# Ok, How Many Here Have A 30" Wheeled Pre-toc



## bricycle (Apr 8, 2016)

cycle? Hoping to get some single tubes made.
And could someone from The Wheelmen check there as well....


----------



## willswares1220 (Apr 8, 2016)

Not a very clear pic, but here's one I have in need with the wooden rims. I guess if there were enough demand for that size tire, it would be feasible for someone to manufacture them and still come away with a profit. Many of those very early 1890's bicycles with the metal rims had that larger size and a few of the later 1890's, also had that larger size in the wooden type rim. Special order I'm sure. A few pop up now and then. Thanks to fordmike65 for the advertisement!

Good Luck Brian!!! You're the best!!!


----------



## fordmike65 (Apr 8, 2016)

http://thecabe.com/forum/threads/big-30-inch-wheel.66698/


----------



## fordmike65 (Apr 8, 2016)

Courtesy of Filmonger's Sleuthing skills


----------



## David Brown (Apr 8, 2016)

Check on the wheelmen site and ask this question about the tires . I have heard that you can stretch Harper single tube tires on 30 inch rims .Not sure you can do this with the new Robert Dean single tube tires that took over from Harper. Lay them on the pavement in the sun to heat and it should work with some friends help. I think I would wait till the sun was high in the sky. I don't think I would use the oven unless you have a very easy going wife and also use a timer.


----------



## oldy57 (Apr 9, 2016)

I found this ad a few years back. Never seen a bike with 30" tires.


----------



## olderthandirt (Apr 9, 2016)

willswares1220 said:


> Not a very clear pic, but here's one I have in need with the wooden rims. I guess if there were enough demand for that size tire, it would be feasible for someone to manufacture them and still come away with a profit. Many of those very early 1890's bicycles with the metal rims had that larger size and a few of the later 1890's, also had that larger size in the wooden type rim. Special order I'm sure. A few pop up now and then. Thanks to fordmike65 for the advertisement!
> 
> Good Luck Brian!!! You're the best!!!
> 
> View attachment 303412



i have read here on the cabe you can heat the robert dean tires in the cloths dryer and they can be stretched onto the 30 inch rims ,you might want to put them in a pillow case  and be sure your wife is not home because of the noise this is going to make ! ha ha ,my thoughts are why not run the dryer up to temperature then put the tire into it and just let it soak up the heat a few times till there hot  pick your method


----------



## bikejunk (Apr 10, 2016)

JUst lay them out in the sun I have stretched 2 sets of the new dean tires so far no problem -one set 1 3/4 the other 1 x1 1/2  the larger were smooth all white the other were ribbed all white they ride really nice       I had him send me a sample of his red rubber and im experimenting with dulling it down to a brick red (it comes funky orangy red) for a olive green sterling shaft drive bike


----------



## locomotion (Apr 10, 2016)

i have seen a lot of pre-1940 bikes, and never seen a 30" wheel bike

that Cleveland is awesome + it's a Canadian Cleveland ..... I want one


----------



## pelletman (Apr 10, 2016)

• Stated problem A: In the forum thread about 30-inch bicycle wheels, list the usernames of everyone who posted on Apr 8, 2016, naming each person only once.
• Stated problem B: Resume the forum thread about 30-inch bicycle wheels from the point where it stops.

• Information shown:
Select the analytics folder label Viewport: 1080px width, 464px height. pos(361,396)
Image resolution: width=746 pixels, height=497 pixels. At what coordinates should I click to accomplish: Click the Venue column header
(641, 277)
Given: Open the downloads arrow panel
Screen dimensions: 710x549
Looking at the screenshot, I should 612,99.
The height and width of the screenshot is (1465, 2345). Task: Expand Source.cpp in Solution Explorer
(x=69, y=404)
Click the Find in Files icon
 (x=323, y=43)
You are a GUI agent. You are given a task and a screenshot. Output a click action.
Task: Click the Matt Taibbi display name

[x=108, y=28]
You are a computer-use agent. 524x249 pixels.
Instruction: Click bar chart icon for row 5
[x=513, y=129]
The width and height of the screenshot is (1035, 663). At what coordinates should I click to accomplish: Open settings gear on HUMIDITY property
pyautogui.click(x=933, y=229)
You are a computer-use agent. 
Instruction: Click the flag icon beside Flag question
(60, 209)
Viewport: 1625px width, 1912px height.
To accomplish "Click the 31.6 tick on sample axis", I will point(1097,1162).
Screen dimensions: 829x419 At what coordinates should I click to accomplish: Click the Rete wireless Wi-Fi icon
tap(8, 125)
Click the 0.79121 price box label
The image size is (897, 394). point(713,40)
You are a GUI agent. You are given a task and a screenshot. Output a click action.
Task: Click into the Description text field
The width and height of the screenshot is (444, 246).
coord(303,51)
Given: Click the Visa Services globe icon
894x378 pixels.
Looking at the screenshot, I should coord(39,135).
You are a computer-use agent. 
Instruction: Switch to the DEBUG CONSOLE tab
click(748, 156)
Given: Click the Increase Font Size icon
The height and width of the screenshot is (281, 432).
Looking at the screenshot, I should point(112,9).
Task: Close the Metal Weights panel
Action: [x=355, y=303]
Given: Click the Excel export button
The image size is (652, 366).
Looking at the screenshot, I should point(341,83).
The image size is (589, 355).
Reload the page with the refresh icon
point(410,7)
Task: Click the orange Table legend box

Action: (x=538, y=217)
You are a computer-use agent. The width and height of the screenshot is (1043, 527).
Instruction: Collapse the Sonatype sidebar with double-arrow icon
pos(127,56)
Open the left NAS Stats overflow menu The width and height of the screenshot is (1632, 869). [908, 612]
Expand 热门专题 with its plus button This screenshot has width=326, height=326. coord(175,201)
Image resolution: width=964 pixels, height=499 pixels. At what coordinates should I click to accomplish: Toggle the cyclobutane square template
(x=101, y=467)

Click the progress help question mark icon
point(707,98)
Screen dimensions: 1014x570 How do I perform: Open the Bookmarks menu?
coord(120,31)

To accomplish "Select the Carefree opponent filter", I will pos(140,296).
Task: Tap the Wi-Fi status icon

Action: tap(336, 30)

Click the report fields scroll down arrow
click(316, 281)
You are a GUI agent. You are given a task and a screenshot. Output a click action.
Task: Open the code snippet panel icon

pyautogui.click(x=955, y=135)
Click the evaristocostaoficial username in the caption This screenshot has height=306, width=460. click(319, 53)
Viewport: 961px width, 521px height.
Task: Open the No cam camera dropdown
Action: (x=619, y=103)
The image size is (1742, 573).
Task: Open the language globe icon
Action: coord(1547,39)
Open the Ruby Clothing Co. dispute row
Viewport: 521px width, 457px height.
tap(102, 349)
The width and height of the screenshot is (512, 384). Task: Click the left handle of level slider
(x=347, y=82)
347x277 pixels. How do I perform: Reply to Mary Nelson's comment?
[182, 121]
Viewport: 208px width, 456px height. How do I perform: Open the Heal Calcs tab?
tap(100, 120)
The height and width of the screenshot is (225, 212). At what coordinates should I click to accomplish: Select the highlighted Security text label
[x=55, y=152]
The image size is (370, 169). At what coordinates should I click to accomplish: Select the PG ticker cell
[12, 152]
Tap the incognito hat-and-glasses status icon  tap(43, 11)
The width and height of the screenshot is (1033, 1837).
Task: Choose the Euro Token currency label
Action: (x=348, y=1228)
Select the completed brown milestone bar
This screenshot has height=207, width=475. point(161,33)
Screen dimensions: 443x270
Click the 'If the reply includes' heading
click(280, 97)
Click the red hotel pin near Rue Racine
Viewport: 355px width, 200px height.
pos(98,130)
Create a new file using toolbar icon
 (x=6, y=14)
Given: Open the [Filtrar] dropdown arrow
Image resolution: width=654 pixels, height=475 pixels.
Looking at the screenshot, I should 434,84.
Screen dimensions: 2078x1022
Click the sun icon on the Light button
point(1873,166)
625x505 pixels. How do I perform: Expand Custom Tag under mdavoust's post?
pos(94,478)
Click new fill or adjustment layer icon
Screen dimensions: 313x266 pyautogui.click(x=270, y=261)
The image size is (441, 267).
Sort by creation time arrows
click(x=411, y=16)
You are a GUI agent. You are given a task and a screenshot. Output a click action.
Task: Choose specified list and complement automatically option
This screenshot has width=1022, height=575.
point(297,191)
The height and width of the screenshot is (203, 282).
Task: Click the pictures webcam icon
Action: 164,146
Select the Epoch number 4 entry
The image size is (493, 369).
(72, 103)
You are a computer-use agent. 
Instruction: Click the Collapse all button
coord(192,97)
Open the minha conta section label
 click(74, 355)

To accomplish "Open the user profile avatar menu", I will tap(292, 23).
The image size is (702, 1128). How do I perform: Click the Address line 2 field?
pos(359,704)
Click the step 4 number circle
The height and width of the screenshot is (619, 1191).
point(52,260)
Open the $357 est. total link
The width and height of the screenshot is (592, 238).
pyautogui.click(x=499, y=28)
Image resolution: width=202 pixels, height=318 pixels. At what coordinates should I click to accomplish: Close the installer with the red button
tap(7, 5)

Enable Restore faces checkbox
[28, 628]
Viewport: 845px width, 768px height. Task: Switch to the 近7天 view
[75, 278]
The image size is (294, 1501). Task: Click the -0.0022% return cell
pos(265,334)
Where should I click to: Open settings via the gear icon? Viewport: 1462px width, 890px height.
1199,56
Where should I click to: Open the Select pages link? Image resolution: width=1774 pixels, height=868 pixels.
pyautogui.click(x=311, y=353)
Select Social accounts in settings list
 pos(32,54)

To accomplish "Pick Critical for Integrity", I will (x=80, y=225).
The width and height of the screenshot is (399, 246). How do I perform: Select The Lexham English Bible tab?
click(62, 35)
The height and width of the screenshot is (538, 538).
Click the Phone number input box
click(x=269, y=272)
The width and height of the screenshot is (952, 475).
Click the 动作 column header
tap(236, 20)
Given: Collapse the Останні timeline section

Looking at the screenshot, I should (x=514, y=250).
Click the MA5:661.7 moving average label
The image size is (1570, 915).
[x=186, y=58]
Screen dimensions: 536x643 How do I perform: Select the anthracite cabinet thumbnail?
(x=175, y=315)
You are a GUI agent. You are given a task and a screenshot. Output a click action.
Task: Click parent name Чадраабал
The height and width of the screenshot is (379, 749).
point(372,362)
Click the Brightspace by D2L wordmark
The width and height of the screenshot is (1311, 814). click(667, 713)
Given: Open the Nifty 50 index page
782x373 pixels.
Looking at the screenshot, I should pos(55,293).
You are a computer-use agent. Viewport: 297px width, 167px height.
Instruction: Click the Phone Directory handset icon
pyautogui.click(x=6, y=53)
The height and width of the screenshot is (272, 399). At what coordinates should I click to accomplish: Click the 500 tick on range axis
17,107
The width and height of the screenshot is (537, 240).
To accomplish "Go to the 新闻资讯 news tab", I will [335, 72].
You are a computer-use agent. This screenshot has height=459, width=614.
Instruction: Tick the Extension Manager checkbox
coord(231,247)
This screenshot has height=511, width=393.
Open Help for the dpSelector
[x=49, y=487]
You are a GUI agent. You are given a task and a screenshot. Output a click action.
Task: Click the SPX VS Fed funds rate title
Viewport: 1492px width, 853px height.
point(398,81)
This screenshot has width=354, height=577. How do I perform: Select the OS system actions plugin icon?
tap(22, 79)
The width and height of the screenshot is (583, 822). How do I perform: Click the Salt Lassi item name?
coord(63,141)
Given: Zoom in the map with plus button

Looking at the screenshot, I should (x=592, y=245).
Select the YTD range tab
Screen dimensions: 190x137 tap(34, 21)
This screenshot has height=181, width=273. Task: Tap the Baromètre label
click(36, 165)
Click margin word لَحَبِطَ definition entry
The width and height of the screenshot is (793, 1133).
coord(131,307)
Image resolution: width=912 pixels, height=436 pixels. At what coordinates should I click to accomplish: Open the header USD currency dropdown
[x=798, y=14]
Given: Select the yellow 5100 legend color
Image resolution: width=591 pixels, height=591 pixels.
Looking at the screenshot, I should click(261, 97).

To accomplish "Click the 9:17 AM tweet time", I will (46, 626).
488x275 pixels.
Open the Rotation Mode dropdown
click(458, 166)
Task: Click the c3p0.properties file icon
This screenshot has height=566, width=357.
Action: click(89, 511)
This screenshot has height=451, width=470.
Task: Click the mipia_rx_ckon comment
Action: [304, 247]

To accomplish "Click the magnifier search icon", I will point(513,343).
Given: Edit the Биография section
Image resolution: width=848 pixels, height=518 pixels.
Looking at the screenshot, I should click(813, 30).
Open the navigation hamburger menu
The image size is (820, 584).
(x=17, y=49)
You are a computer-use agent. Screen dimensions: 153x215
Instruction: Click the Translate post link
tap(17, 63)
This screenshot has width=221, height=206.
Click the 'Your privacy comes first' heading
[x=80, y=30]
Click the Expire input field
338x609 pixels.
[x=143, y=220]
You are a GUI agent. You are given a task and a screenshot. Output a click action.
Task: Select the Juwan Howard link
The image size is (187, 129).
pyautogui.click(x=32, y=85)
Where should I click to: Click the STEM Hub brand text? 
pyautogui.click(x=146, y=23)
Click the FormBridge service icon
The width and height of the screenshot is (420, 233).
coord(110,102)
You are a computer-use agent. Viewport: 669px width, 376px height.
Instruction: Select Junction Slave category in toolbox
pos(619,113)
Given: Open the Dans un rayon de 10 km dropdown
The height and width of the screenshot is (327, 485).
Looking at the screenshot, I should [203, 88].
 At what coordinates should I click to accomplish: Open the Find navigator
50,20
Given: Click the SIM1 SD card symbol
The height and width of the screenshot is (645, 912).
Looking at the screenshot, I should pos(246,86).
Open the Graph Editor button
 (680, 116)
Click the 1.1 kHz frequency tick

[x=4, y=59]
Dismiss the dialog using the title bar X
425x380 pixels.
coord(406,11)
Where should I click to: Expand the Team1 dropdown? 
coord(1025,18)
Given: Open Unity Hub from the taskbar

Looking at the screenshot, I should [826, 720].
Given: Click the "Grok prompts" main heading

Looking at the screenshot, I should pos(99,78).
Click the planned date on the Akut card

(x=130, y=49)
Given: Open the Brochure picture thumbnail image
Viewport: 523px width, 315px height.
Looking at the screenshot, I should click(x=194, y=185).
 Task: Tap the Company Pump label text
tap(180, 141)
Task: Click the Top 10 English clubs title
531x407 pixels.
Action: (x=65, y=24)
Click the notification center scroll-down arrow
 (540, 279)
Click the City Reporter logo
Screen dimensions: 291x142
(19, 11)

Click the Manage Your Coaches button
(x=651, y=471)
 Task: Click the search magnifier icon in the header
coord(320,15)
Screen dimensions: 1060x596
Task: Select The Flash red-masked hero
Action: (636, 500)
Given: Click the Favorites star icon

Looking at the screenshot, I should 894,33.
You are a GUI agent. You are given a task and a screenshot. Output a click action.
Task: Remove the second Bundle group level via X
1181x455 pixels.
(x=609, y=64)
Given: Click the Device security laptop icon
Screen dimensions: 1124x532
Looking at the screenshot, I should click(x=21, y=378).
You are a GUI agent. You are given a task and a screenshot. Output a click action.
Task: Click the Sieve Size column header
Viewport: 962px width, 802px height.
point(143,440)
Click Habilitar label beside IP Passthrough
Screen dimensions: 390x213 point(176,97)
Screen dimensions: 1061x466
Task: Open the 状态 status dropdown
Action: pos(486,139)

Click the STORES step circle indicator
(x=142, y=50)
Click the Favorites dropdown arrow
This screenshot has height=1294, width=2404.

• Exercise answer A: bricycle, willswares1220, fordmike65, David Brown

• Exercise answer B:
I have seen 30" wood rims, but not on a bike.  I have seen plenty of early - like 1893ish bikes with steel 30" rims that will take the Harper 28" single tube smooth tires, and I have personally stretched them on myself by laying them in the sun for  a while.  No experience with the newer Robert Dean tires.


----------



## corbettclassics (Apr 10, 2016)

What does an actual 30" rim measure across at?  
I know the 28's measure out at about 25" approx.
Curious ...


----------



## willswares1220 (Apr 10, 2016)

I took a measurement of the rims on the racer I have a pic of and they measure out at 27 inches diameter. Add 3 inches for the tires = 30 inches.  25 inch rims, you add 3 inches for the tires = 28 inches.


----------



## corbettclassics (Apr 11, 2016)

willswares1220 said:


> I took a measurement of the rims on the racer I have a pic of and they measure out at 27 inches diameter. Add 3 inches for the tires = 30 inches.  25 inch rims, you add 3 inches for the tires = 28 inches.




That's good to know … thanks for that.


----------



## corbettclassics (Apr 11, 2016)




----------



## Blue Streak (Apr 12, 2016)

Here are photos of two 30" wheel Tribunes in my collection. First one is 1899 Tribune Bluestreak Model 44. Second one is 1899 Tribune Racer Model 460.


----------



## bricycle (Apr 12, 2016)

Blue Streak said:


> Here are photos of two 30" wheel Tribunes in my collection. First one is 1899 Tribune Bluestreak Model 44. Second one is 1899 Tribune Racer Model 460.View attachment 304584
> View attachment 304585




Kool, are those wired on with garden hose?


----------



## willswares1220 (Apr 12, 2016)

It would be interesting to know what was used.
It almost appears to have come in lengths and then cut and fastened on the rims the way you would have done a highwheel or hard tire safety.
I recall, at some Wheelmen meets in the past seeing some of the early 1890's safeties with those larger steel rims having that type of tiring that had been done years earlier. The tiring was at least 1-1/2 inches diameter, was a thick rubber and heavy, with that seam. You wonder if it is still available or not?


----------



## Blue Streak (Apr 12, 2016)

The material on the Tribune wheels is 1-1/2" OD industrial rubber hose. The hose has an inside diameter of less than 1". I bought rolls of it in black and red and cut to fit the wheel, then slid a smaller piece of plastic tubing inside the hose at the splice and installed small screws through the hose and splice tubing to hold it together. This is for display only. It is a cheap way to make the bikes look better and protect the wood rims.


----------



## willswares1220 (Apr 12, 2016)

Great idea!!! Thanks!!!

I would be hesitant to try to stretch a Dean tire, etc. on the larger "wood" rim. You could destroy the rim if you weren't careful!  Those cannot be replaced, but those metal rims of course can take the stretching with no problem.


----------



## bricycle (Apr 12, 2016)

Blue Streak said:


> The material on the Tribune wheels is 1-1/2" OD industrial rubber hose. The hose has an inside diameter of less than 1". I bought rolls of it in black and red and cut to fit the wheel, then slid a smaller piece of plastic tubing inside the hose at the splice and installed small screws through the hose and splice tubing to hold it together. This is for display only. It is a cheap way to make the bikes look better and protect the wood rims.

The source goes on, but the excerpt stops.